— START ENTRIES —

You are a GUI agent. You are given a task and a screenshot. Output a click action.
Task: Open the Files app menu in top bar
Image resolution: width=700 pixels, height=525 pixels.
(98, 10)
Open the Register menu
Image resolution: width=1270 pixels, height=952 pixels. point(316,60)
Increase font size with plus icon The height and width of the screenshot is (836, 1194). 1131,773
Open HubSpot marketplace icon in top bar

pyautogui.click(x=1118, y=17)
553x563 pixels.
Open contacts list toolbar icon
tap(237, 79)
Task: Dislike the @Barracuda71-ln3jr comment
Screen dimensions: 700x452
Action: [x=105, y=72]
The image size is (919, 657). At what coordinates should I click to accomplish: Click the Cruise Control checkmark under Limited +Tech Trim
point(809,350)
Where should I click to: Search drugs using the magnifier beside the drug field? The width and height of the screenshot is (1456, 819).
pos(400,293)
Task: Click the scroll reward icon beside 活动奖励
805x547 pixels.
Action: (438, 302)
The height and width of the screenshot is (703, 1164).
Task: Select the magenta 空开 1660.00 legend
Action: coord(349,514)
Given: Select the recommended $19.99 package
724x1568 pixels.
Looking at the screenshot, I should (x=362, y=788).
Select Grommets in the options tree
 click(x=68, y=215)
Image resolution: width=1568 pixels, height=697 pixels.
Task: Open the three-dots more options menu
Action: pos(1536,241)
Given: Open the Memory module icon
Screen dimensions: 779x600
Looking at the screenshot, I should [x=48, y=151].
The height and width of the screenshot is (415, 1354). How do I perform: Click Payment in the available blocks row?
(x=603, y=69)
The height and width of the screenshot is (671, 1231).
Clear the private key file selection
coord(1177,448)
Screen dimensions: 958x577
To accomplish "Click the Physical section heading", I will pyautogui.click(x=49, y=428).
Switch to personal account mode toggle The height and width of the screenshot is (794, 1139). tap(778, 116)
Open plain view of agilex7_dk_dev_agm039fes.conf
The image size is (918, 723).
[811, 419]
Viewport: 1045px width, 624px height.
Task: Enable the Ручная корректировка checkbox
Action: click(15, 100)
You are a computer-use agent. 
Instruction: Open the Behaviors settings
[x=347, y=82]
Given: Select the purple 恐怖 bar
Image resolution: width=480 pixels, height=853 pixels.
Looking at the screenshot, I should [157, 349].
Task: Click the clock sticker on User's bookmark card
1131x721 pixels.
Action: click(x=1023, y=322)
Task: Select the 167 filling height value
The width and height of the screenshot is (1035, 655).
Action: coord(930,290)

— END ENTRIES —

| EXERCISE |
Copy all of the rows above, swapping "Screen dimensions" for "Screen size" everywhere it appears and leaving everything else as it is.

| TASK RESPONSE |
You are a GUI agent. You are given a task and a screenshot. Output a click action.
Task: Open the Files app menu in top bar
Image resolution: width=700 pixels, height=525 pixels.
(98, 10)
Open the Register menu
Image resolution: width=1270 pixels, height=952 pixels. point(316,60)
Increase font size with plus icon The height and width of the screenshot is (836, 1194). 1131,773
Open HubSpot marketplace icon in top bar

pyautogui.click(x=1118, y=17)
553x563 pixels.
Open contacts list toolbar icon
tap(237, 79)
Task: Dislike the @Barracuda71-ln3jr comment
Screen size: 700x452
Action: [x=105, y=72]
The image size is (919, 657). At what coordinates should I click to accomplish: Click the Cruise Control checkmark under Limited +Tech Trim
point(809,350)
Where should I click to: Search drugs using the magnifier beside the drug field? The width and height of the screenshot is (1456, 819).
pos(400,293)
Task: Click the scroll reward icon beside 活动奖励
805x547 pixels.
Action: (438, 302)
The height and width of the screenshot is (703, 1164).
Task: Select the magenta 空开 1660.00 legend
Action: coord(349,514)
Given: Select the recommended $19.99 package
724x1568 pixels.
Looking at the screenshot, I should (x=362, y=788).
Select Grommets in the options tree
 click(x=68, y=215)
Image resolution: width=1568 pixels, height=697 pixels.
Task: Open the three-dots more options menu
Action: pos(1536,241)
Given: Open the Memory module icon
Screen size: 779x600
Looking at the screenshot, I should [x=48, y=151].
The height and width of the screenshot is (415, 1354). How do I perform: Click Payment in the available blocks row?
(x=603, y=69)
The height and width of the screenshot is (671, 1231).
Clear the private key file selection
coord(1177,448)
Screen size: 958x577
To accomplish "Click the Physical section heading", I will pyautogui.click(x=49, y=428).
Switch to personal account mode toggle The height and width of the screenshot is (794, 1139). tap(778, 116)
Open plain view of agilex7_dk_dev_agm039fes.conf
The image size is (918, 723).
[811, 419]
Viewport: 1045px width, 624px height.
Task: Enable the Ручная корректировка checkbox
Action: click(15, 100)
You are a computer-use agent. 
Instruction: Open the Behaviors settings
[x=347, y=82]
Given: Select the purple 恐怖 bar
Image resolution: width=480 pixels, height=853 pixels.
Looking at the screenshot, I should [157, 349].
Task: Click the clock sticker on User's bookmark card
1131x721 pixels.
Action: click(x=1023, y=322)
Task: Select the 167 filling height value
The width and height of the screenshot is (1035, 655).
Action: coord(930,290)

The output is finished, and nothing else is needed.